**Provided text:**

[start]

A single lever electromechanical valve actuator 10, typically mounted on an internal combustion engine 12 to open and close a valve 20 (e.g., the intake or exhaust valves), is illustrated in FIG. 1. The electromechanical valve actuator 10 generally includes an armature assembly 30 having an armature plate 32, an electromagnet assembly 40 having electromagnets 42, 44, a connecting rod 90 and a spring assembly 100. The armature plate 32 is alternatively attracted to the electromagnets 42, 44, thereby applying a bi-directional force to the spring assembly 100 through the connecting rod 90 to open and close the valve 20. The valve 20 is similar to traditional valves and generally includes a valve head 22 with a valve stem 24 extending therefrom. The valve 20 has an open and a closed position wherein in the closed position the valve head 22 seals a valve port 14 to the corresponding cylinder (not shown). The spring assembly 100 includes springs 102 and 104 sized to bias the armature plate 32 into an intermediate position (not shown) while the electromagnets 42, 44 are not energized through an electric coil 45.

The present invention relates to the electromagnet assembly 40 and a method of assembling an electromagnet 42, 44. As shown in FIG. 2 the electromagnet assembly 40 includes the electromagnets 42, 44 also referred to as the armature electromagnet 42 and the valve electromagnet 44. Each electromagnet 42, 44 includes an electric coil pocket 58 for holding the electric coil 45 and housing end portions shown generally at 54, 56.

As shown in FIG. 2 and FIG. 7, the electromagnets 42, 44 include laminate cores 46 which are formed from a plurality of interlocked laminae 52 to improve the magnetic efficiency of the electromagnets 42, 44. The laminate cores 46 are shaped to provide the electric coil pocket 58 and in some cases may include bores (not shown) to provide for armature stems.

[end]

**Raw data:**
[start]

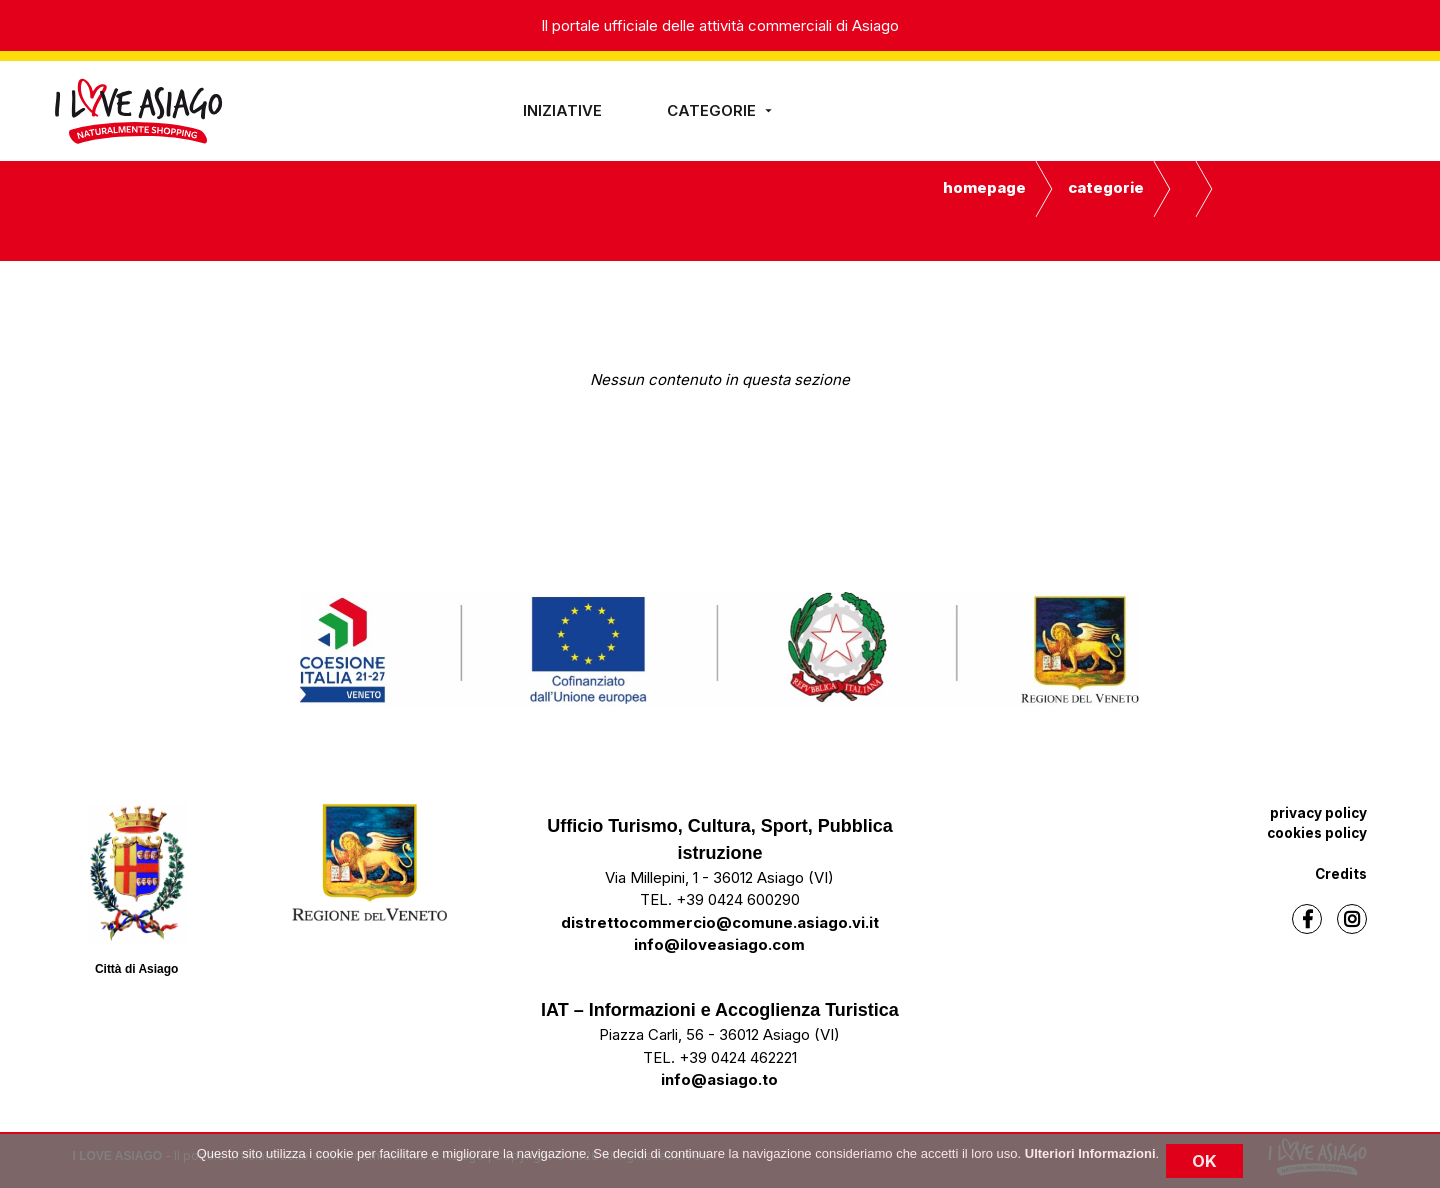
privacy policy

[end]

**What needs to be done:** For the valve actuator text above, say whether each statement agrees with it, and quote the words that decide each one: (a) When the electromagnets are not energized, the springs hold the armature plate in the closed position. (b) The laminate cores are built from interlocked laminae to improve the magnetic efficiency of the electromagnets. (c) Electromagnet 42 is also called the valve electromagnet.

**Exercise solution:**
(a) No: "sized to bias the armature plate 32 into an intermediate position (not shown) while the electromagnets 42, 44 are not energized"
(b) Yes: "formed from a plurality of interlocked laminae 52 to improve the magnetic efficiency of the electromagnets 42, 44"
(c) No: "the armature electromagnet 42 and the valve electromagnet 44"